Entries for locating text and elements
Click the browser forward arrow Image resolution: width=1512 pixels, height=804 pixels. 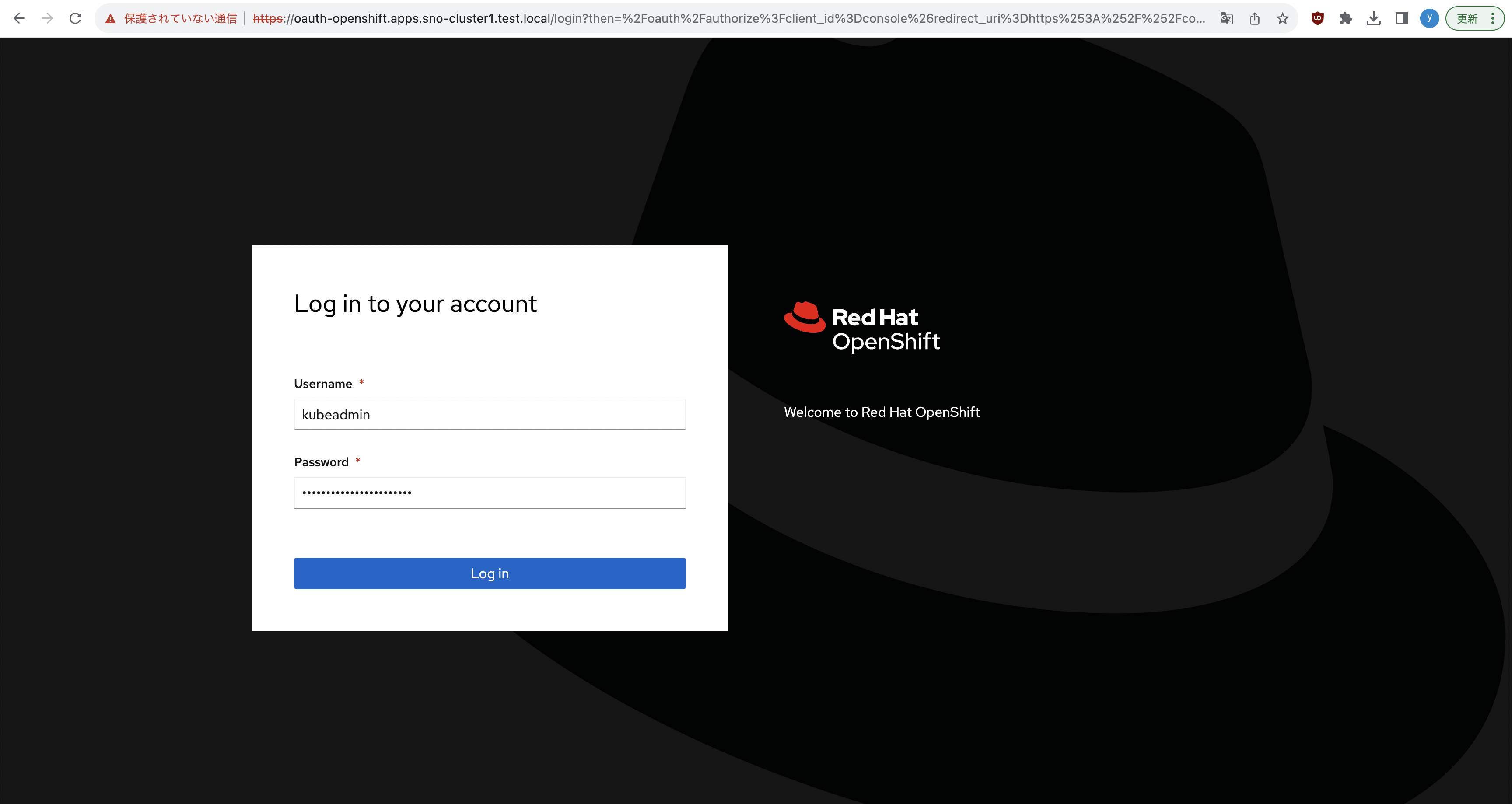[x=48, y=18]
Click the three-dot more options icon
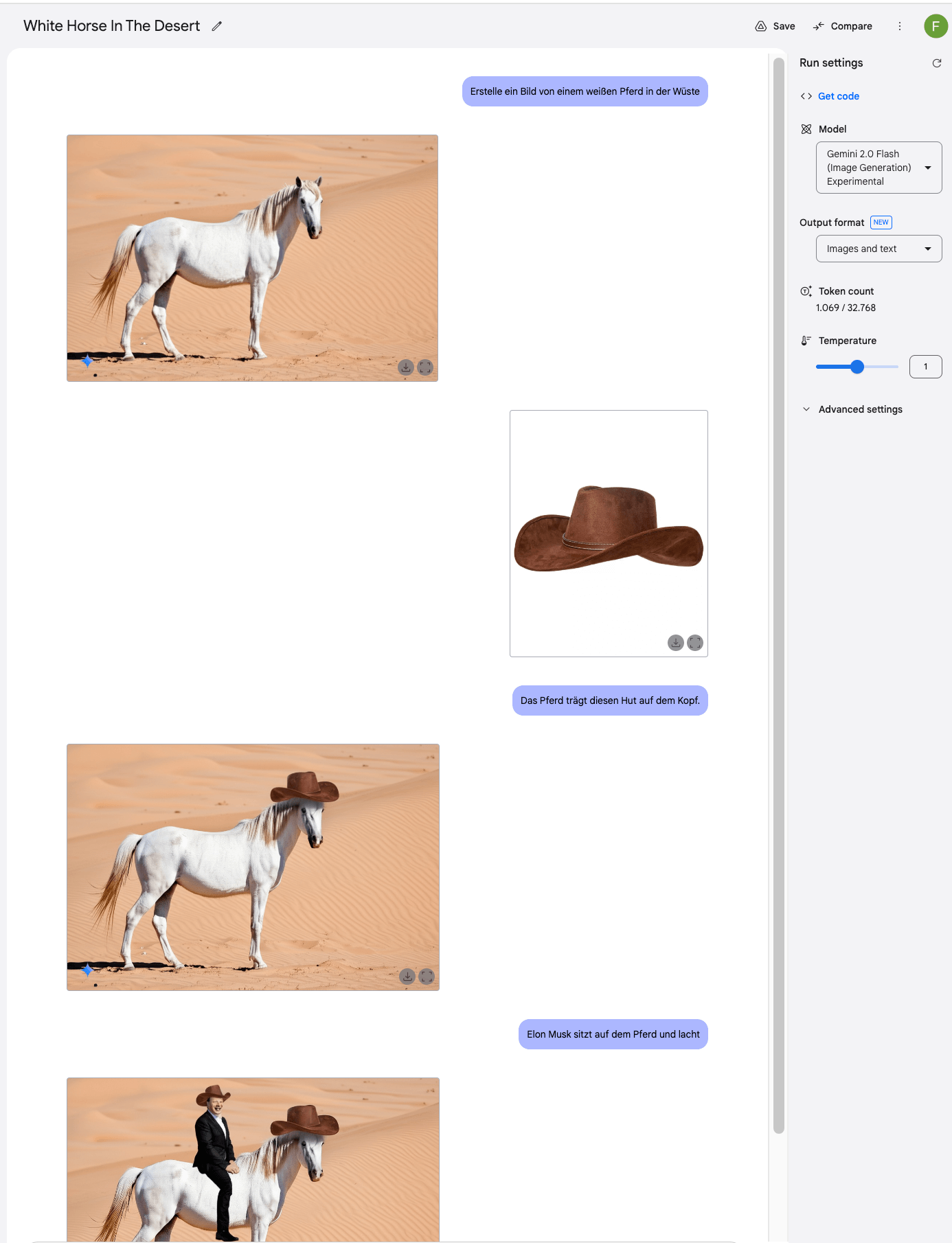The height and width of the screenshot is (1243, 952). 900,26

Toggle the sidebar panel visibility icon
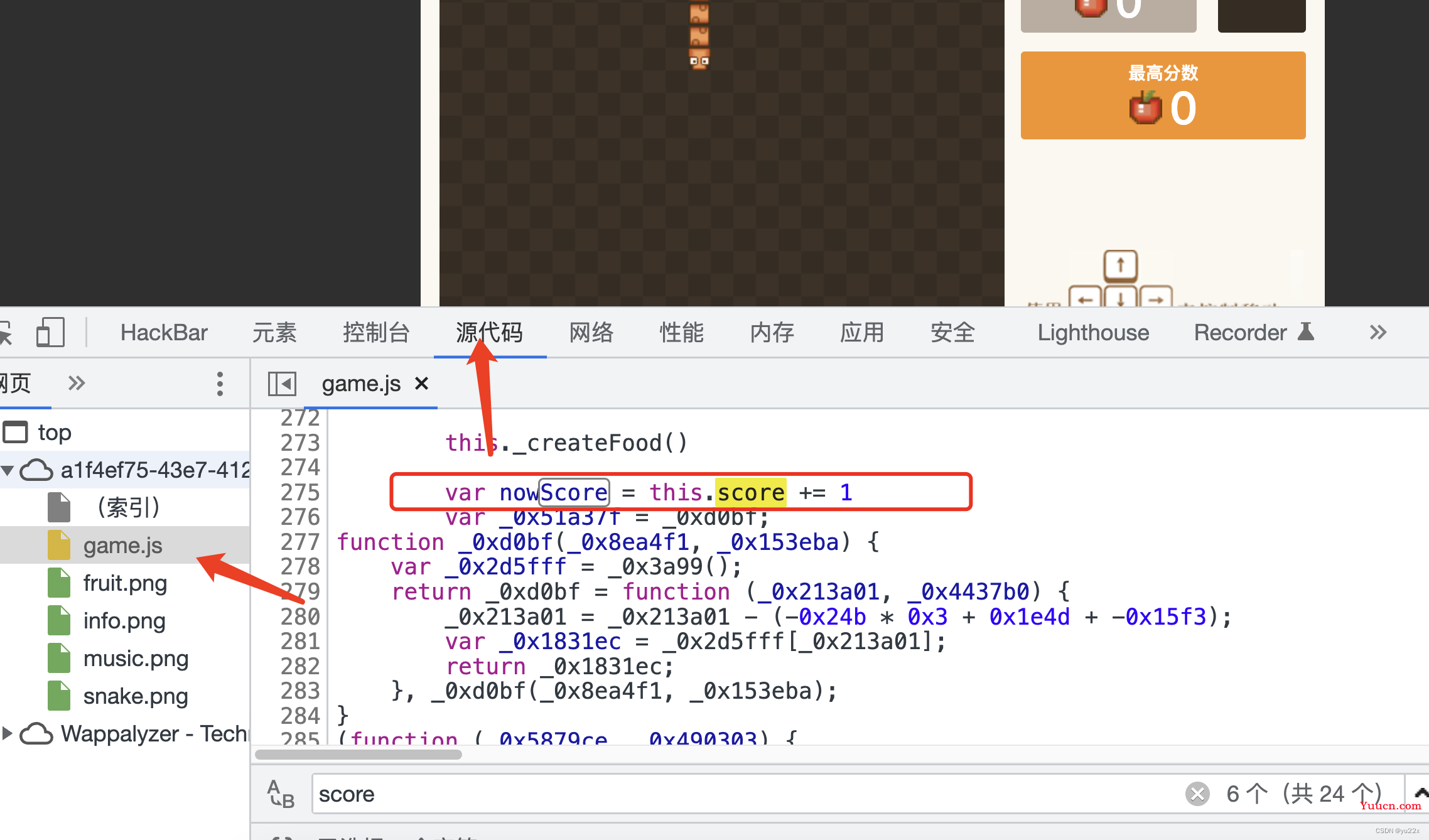tap(283, 384)
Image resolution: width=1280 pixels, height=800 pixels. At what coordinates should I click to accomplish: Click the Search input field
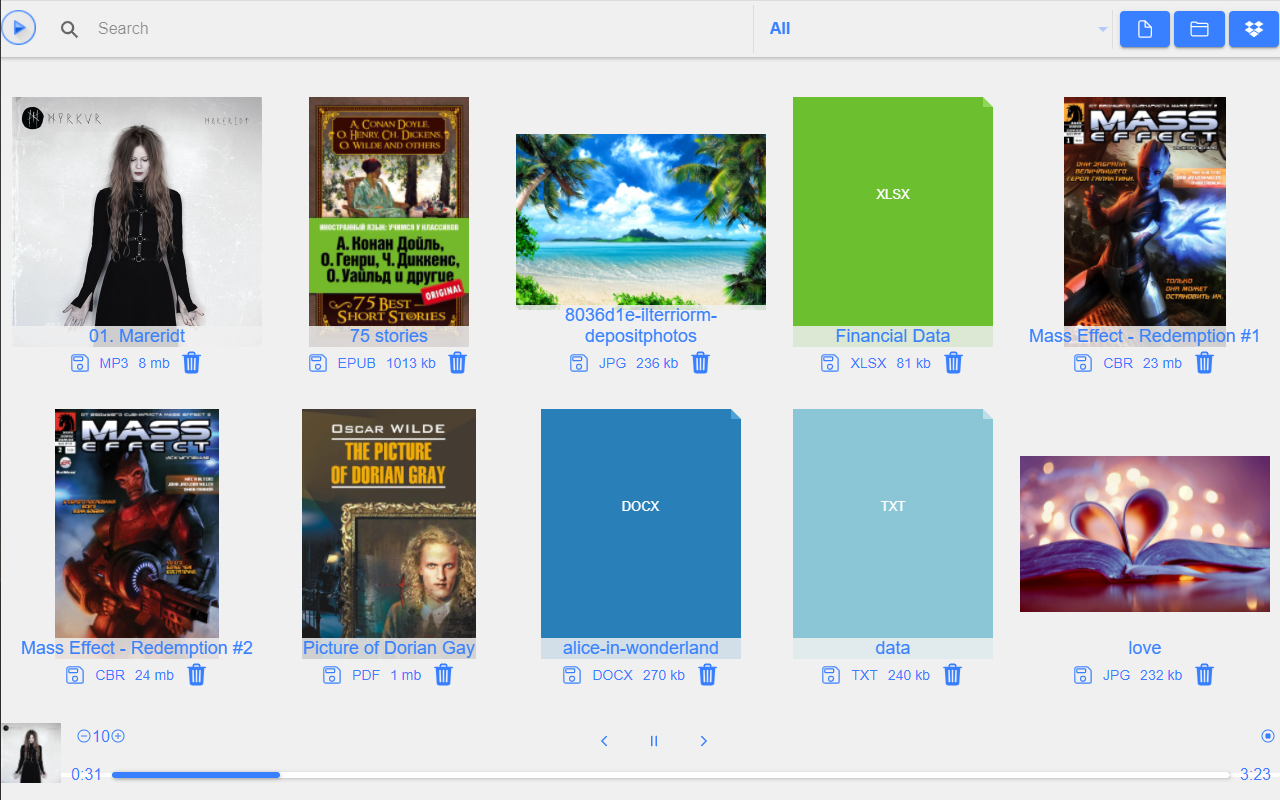coord(400,29)
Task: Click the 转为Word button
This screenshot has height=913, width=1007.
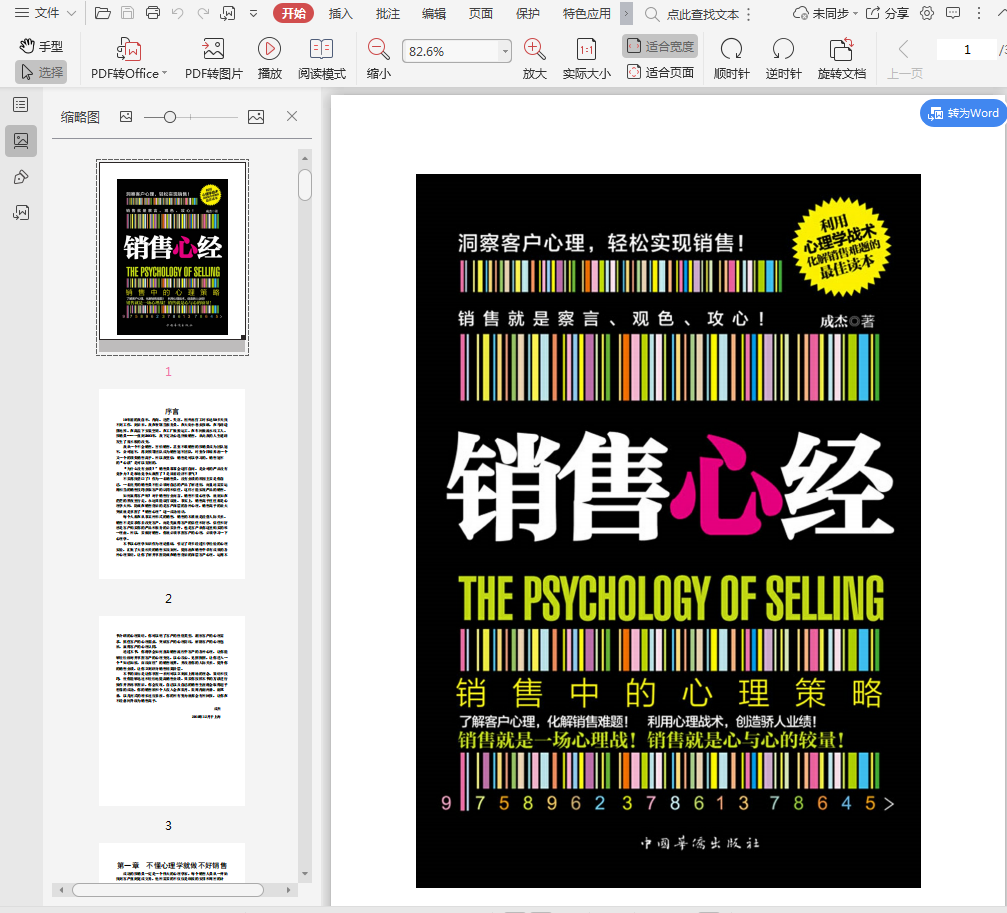Action: coord(963,113)
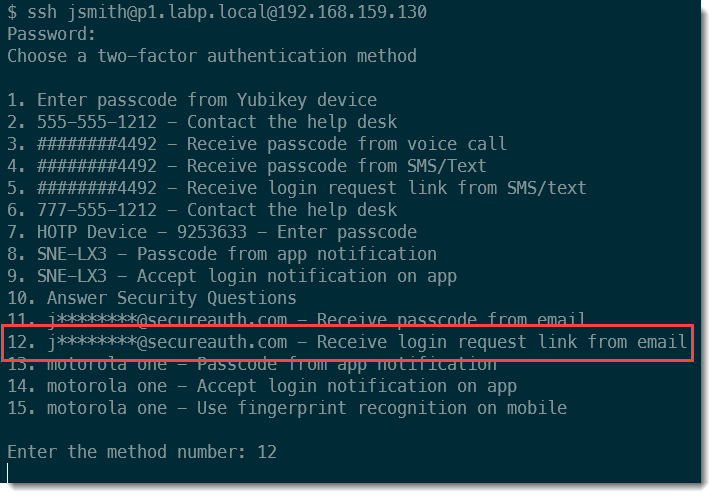Select SNE-LX3 passcode from app notification
This screenshot has width=716, height=498.
pyautogui.click(x=222, y=254)
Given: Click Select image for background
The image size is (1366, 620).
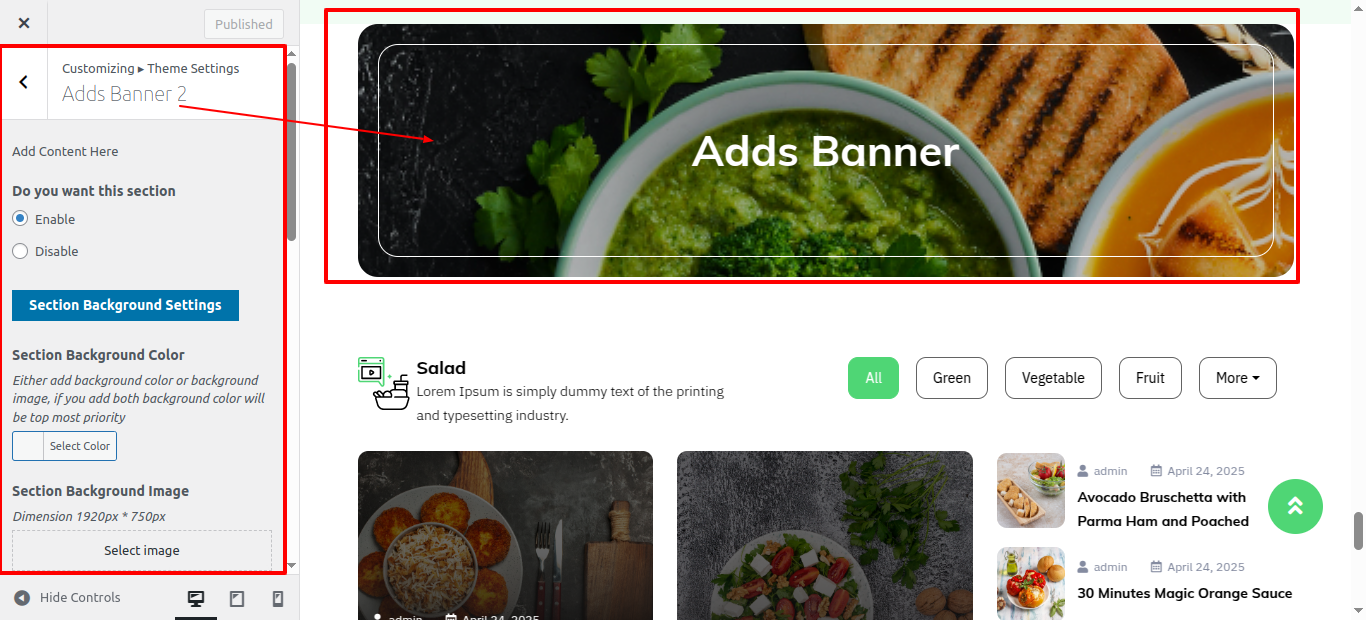Looking at the screenshot, I should (x=142, y=550).
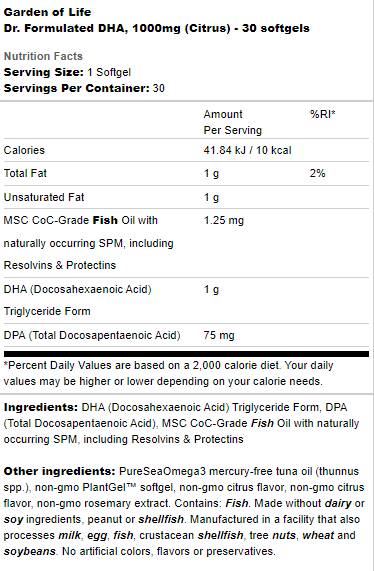Click the Serving Size label
The height and width of the screenshot is (571, 374).
pos(44,72)
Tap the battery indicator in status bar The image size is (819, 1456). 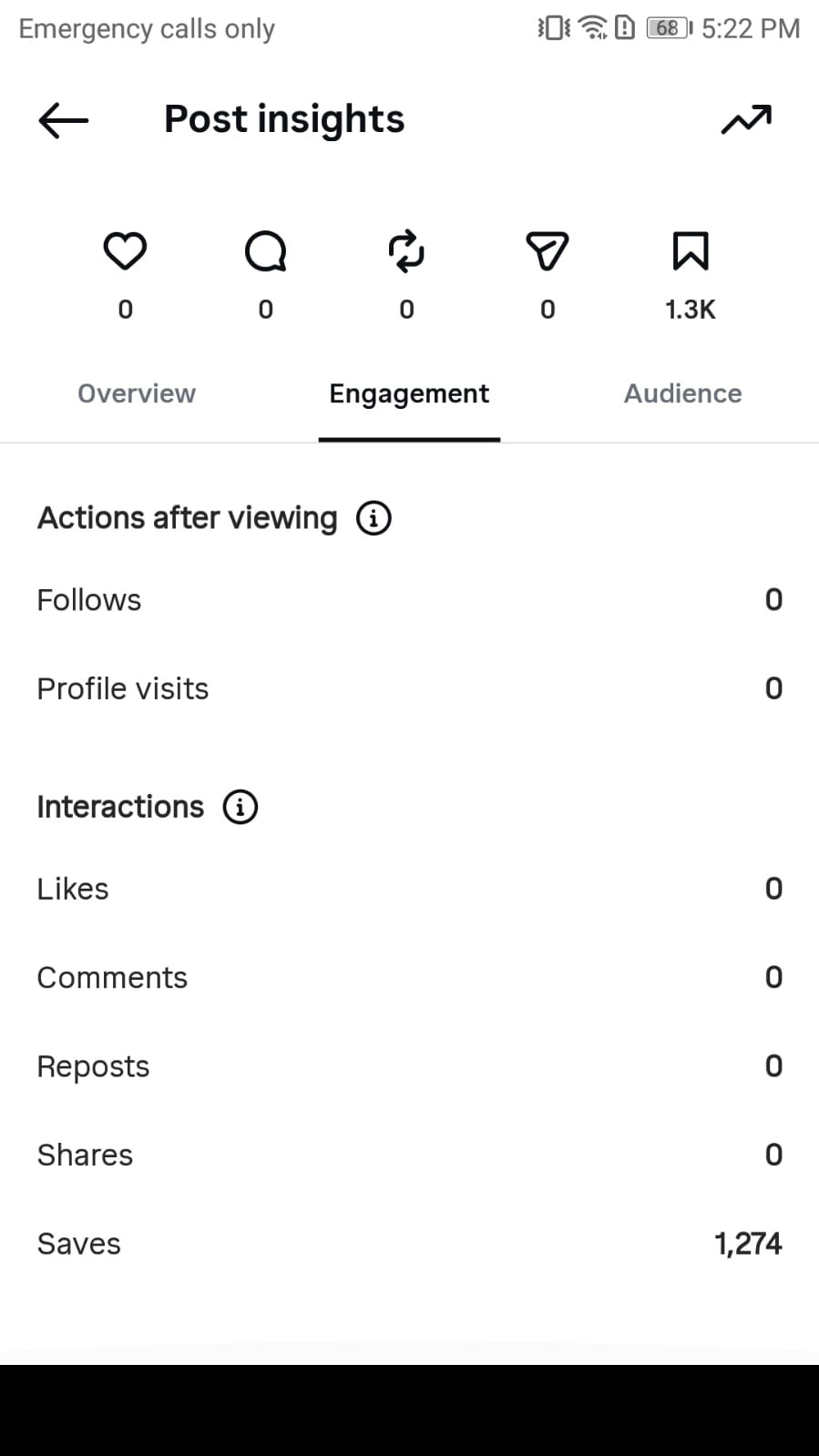point(670,28)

▶ SHORT EXERCISE
Count the lines of the data that contain the string "This", where case matters. Reply with the number alone.

▶ RESULT OF THE EXERCISE
2